Summary of this case from Ricciardi v. EdisonOpinion
July 19, 1973
Appeal from the Civil Court of the City of New York, Queens County, Small Claims Part, SEYMOUR BOYERS, J.
Williams O'Neill ( Joseph J. Klem of counsel), for appellant.
Erwin Newman, respondent pro se.
MEMORANDUM.
Judgment unanimously reversed, with $10 costs to defendant, and new trial ordered.

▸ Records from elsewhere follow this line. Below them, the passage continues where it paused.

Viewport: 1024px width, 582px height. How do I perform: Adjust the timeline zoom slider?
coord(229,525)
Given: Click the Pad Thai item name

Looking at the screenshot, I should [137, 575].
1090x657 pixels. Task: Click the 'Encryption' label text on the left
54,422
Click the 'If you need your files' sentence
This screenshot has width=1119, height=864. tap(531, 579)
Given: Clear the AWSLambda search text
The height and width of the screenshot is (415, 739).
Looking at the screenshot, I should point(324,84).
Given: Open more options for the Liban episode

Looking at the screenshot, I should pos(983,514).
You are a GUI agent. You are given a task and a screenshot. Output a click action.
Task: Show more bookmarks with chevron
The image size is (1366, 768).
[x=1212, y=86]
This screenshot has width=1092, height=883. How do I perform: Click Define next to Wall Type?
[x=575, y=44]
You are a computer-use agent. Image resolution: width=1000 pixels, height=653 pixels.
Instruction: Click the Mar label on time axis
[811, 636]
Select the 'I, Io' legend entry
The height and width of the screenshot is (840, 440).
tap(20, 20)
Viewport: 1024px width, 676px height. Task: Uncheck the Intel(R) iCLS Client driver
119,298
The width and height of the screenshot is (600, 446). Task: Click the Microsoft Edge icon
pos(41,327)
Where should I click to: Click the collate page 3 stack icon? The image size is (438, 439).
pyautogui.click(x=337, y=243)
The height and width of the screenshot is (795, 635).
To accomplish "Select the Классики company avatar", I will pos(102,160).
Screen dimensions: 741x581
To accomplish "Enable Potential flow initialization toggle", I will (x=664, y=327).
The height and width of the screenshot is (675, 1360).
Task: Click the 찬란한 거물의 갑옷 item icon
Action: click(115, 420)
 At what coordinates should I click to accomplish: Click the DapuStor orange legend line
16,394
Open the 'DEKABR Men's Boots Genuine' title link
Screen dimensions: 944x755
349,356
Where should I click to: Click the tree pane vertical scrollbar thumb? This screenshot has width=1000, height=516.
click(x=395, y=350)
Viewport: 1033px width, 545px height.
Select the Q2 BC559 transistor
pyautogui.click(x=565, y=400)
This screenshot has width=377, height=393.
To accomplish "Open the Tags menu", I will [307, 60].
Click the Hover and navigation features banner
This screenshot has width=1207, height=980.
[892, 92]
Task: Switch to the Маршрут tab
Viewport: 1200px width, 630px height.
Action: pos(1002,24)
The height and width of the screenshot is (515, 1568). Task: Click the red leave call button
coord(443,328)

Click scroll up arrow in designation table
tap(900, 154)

In our opinion, it was error to refuse to admit into evidence the printed copy of Consolidated Edison's rate schedule, although uncertified, which showed "a public service commission * * * number of this state and an effective date" (CPLR 4540, subd. [d]). Said copy is prima facie evidence of the filed original tariff or classification and, pursuant thereto, defendant is not liable for the interruption of its supply of service arising from the ordinary negligence of its employees, servants or agents. The Public Service Commission has approved this limited exemption from liability, in the valid exercise of its powers (Public Service Law, § 66, subds. 5, 12; See Matter of Leitner v. New York Tel. Co., 277 N.Y. 180). There is no attempt to absolve Consolidated Edison from liability for its gross negligence. Moreover, since the scope of the exemption is limited to those acts which disrupt the regular supply of service, it does not violate public policy ( Hamilton Employment Service v. New York Tel. Co., 253 N.Y. 468) and is lawful (Public Service Law, § 65, subd. 5).
Under the circumstances, there should be a new trial.
Concur — GROAT, P.J., MARGETT and RINALDI, JJ.